> **TASK DETAILS**: Only one span of the listing below should come back. It runs from the line with "Open the k40.com listing" through the line with "Open the Español language dropdown", and each of its lines must be reproduced exactly.
■ ■ ■ ■ ■
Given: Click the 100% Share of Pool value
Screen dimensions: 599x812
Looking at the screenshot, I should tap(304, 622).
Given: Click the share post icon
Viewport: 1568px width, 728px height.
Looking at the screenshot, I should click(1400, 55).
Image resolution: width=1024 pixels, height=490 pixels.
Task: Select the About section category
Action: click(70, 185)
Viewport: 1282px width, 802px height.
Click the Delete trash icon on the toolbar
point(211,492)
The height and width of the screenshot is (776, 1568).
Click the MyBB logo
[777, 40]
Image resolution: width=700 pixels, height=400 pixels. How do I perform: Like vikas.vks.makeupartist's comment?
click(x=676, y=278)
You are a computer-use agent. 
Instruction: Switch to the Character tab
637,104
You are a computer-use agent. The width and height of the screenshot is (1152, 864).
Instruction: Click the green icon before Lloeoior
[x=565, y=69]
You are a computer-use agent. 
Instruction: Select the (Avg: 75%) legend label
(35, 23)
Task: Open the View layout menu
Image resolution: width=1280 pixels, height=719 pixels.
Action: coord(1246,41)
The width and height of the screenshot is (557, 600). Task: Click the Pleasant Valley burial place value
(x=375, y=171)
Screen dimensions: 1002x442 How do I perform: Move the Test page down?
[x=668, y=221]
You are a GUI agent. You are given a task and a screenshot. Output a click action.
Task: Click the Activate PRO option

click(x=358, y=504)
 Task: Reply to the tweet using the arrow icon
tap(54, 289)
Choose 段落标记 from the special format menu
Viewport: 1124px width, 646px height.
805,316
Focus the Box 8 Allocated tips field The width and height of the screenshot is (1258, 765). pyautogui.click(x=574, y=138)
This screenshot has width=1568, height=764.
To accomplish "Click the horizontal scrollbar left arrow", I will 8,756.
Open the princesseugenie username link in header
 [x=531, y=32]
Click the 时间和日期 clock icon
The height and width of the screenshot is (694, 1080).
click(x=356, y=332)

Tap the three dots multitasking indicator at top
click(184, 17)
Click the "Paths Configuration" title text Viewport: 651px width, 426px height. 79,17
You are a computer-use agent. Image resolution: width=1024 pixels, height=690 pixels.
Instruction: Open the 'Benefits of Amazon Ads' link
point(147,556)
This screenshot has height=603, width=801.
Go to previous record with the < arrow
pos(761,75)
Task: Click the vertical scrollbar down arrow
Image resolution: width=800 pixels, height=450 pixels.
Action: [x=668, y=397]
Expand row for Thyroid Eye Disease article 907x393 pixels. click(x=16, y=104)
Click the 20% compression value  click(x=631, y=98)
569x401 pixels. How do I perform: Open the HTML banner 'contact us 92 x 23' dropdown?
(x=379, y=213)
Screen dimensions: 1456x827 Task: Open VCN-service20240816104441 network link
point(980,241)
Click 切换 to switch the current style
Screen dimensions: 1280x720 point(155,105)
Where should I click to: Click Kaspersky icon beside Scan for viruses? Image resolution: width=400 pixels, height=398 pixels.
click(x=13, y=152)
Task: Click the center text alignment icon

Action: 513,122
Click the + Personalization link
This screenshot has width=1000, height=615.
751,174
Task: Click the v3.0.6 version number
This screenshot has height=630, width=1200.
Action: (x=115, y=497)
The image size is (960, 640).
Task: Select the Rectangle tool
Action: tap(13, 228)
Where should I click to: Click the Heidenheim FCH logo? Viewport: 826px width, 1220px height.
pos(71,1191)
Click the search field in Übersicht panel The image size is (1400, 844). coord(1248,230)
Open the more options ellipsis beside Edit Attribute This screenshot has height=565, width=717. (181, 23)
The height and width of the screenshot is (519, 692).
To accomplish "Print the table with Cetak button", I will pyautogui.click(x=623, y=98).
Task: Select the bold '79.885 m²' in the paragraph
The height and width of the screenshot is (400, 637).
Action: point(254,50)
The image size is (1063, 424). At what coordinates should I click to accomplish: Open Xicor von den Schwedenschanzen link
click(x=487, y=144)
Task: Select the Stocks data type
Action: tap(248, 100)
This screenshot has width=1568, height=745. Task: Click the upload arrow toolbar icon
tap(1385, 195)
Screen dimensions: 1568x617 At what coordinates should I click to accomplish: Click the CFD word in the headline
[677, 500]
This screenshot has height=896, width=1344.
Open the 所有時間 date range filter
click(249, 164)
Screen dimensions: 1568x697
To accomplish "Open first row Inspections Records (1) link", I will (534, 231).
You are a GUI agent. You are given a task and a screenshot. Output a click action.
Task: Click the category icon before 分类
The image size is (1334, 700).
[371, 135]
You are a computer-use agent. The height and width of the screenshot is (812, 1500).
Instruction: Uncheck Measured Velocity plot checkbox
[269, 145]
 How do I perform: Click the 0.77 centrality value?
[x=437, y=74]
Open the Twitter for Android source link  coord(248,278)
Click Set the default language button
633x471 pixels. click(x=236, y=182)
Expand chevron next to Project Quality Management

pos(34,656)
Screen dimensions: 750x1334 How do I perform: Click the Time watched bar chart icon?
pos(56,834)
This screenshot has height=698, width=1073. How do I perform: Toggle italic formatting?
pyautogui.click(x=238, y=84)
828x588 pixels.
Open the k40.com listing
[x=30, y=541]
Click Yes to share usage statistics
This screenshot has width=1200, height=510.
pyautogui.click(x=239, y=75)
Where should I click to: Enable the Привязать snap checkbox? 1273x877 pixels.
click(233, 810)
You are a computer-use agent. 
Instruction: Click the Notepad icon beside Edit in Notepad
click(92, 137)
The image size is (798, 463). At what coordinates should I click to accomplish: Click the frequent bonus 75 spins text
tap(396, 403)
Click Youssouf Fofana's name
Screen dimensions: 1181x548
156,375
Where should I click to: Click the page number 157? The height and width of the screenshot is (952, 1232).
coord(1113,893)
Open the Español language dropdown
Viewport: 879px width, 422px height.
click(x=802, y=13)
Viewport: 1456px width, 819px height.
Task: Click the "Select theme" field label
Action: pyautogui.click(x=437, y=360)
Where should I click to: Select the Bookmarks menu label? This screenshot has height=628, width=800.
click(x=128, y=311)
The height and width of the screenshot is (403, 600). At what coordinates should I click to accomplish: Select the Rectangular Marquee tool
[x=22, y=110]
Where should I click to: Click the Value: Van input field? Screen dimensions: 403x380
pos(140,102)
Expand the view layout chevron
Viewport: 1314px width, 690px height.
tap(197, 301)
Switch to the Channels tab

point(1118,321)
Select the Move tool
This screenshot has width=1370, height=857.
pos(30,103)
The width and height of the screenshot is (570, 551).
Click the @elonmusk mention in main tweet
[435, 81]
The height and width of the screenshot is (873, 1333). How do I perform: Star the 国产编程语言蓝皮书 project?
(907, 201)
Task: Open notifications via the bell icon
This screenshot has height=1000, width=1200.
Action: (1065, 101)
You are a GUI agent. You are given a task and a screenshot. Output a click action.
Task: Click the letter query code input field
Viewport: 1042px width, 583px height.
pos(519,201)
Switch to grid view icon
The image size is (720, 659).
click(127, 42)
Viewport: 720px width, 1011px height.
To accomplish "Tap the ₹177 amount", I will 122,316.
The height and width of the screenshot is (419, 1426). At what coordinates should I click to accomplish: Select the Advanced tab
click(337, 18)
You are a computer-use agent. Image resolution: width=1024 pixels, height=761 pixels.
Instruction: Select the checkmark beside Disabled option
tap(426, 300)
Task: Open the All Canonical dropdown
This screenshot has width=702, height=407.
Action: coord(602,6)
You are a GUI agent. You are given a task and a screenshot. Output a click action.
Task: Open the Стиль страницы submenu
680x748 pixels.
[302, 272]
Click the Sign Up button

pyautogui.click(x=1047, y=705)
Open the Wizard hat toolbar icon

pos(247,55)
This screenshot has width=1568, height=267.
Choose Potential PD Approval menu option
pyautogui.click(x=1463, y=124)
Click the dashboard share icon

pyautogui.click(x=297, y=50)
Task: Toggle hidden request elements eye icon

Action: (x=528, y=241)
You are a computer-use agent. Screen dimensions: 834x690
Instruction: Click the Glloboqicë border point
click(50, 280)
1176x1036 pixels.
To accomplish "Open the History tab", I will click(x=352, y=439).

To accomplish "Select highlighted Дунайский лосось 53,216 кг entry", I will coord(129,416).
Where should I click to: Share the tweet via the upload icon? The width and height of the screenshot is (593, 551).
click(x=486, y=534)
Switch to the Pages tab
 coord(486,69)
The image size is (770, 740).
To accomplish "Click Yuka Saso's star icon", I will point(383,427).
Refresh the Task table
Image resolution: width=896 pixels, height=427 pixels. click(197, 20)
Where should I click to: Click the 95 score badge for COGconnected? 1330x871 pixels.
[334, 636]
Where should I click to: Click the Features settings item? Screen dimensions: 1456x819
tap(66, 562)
■ ■ ■ ■ ■
> **ANSWER SPACE**:
Open the k40.com listing
[x=30, y=541]
Click Yes to share usage statistics
This screenshot has width=1200, height=510.
pyautogui.click(x=239, y=75)
Where should I click to: Enable the Привязать snap checkbox? 1273x877 pixels.
click(233, 810)
You are a computer-use agent. 
Instruction: Click the Notepad icon beside Edit in Notepad
click(92, 137)
The image size is (798, 463). At what coordinates should I click to accomplish: Click the frequent bonus 75 spins text
tap(396, 403)
Click Youssouf Fofana's name
Screen dimensions: 1181x548
156,375
Where should I click to: Click the page number 157? The height and width of the screenshot is (952, 1232).
coord(1113,893)
Open the Español language dropdown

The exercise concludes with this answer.